Question what will happen if you upgrade your motherboard

since both are plugged into you GPU, the mobo shouldn't make a difference.
It is a better motherboard but stability should be an issue - are you overclocking?

hi,
my question is very simple so I have a Gigabyte a320m s2h motherboard and I want to upgrade to b450 motherboard, and I have a problem which is when I plug in my two monitors it works for a bet then the PC goes down, so is this upgrade will solve my problem.


Ryzen 5 1600
Evga 600w BR (7 months old)
a320m s2h
G.SKILL FORTIS (for AMD) 16GB (2 x 8GB) 288-Pin DDR4 SDRAM DDR4 2400
sapphire rx 570 4gb dvi ver
 
You can't overclock the CPU on A320 chipsets. Of course you can overclock the GPU (which you've avoided)... and memory too... but not the CPU.

Even though there are other benefits to one, the main benefit of changing the board you have to a B450 board would be opening up the possibility of overclocking the CPU. The other benefits depend on exactly which B450 you'd be looking at but improving what you do with your GPU and it's multi-monitor support wouldn't be one.

It sounds like a GPU problem, although the PSU could also be at fault if it's not providing stable +12V when the GPU's working harder to provide output to two monitors.
 
You can't overclock the CPU on A320 chipsets.
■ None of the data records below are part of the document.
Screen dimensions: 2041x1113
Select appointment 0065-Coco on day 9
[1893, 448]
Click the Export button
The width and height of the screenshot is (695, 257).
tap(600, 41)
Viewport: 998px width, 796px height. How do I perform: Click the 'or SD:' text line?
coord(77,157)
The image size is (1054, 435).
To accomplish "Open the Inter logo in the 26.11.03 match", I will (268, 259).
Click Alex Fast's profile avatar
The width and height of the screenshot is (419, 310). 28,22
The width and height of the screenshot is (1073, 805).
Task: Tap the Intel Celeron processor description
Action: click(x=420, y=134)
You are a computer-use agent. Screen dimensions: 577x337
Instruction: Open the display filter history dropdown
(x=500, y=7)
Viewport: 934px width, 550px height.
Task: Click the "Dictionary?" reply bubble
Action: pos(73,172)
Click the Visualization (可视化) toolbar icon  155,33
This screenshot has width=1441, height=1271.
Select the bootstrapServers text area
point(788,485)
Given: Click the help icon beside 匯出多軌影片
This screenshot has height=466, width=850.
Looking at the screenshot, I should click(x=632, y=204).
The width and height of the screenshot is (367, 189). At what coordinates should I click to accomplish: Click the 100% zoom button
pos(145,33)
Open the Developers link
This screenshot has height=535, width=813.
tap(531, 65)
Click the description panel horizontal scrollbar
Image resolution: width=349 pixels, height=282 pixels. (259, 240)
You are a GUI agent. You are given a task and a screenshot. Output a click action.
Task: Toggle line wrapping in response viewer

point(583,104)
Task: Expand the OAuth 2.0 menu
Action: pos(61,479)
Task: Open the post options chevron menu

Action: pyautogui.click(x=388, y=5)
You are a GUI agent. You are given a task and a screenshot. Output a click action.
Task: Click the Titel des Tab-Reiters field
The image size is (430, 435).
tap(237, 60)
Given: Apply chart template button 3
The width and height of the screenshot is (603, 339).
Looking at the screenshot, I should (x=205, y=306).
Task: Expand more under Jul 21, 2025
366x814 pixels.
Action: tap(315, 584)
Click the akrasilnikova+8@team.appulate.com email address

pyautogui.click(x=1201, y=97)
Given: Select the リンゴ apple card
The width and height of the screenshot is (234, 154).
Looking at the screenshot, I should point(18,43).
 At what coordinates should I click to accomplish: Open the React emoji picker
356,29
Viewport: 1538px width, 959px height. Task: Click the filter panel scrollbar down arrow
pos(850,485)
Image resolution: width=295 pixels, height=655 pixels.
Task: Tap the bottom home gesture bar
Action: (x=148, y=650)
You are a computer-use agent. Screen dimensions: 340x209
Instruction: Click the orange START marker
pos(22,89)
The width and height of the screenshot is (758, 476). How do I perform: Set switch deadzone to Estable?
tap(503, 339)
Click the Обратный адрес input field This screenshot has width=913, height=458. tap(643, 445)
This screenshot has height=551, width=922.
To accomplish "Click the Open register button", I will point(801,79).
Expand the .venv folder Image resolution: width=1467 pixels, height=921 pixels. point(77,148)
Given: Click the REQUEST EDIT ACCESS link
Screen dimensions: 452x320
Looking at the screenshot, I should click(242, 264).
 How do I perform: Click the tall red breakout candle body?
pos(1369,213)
Of course you can overclock the GPU (which you've avoided)... and memory too... but not the CPU.

Even though there are other benefits to one, the main benefit of changing the board you have to a B450 board would be opening up the possibility of overclocking the CPU. The other benefits depend on exactly which B450 you'd be looking at but improving what you do with your GPU and it's multi-monitor support wouldn't be one.

It sounds like a GPU problem, although the PSU could also be at fault if it's not providing stable +12V when the GPU's working harder to provide output to two monitors.
so I should try to change the PSU?
 
so I should try to change the PSU?
Only if you have another on hand to check it with. It's just a guess and parts-swapping on guesses is expensive if you have to buy to do it.

Another thing you could do is use a good monitoring utility, like HWInfo64, and monitor the +12V line on a graph to see how steady it is as you run applications with one and two monitors connected. Not that that tells the whole story as there's a lot more to it than just the voltage, but it's better than nothing and cheap to do.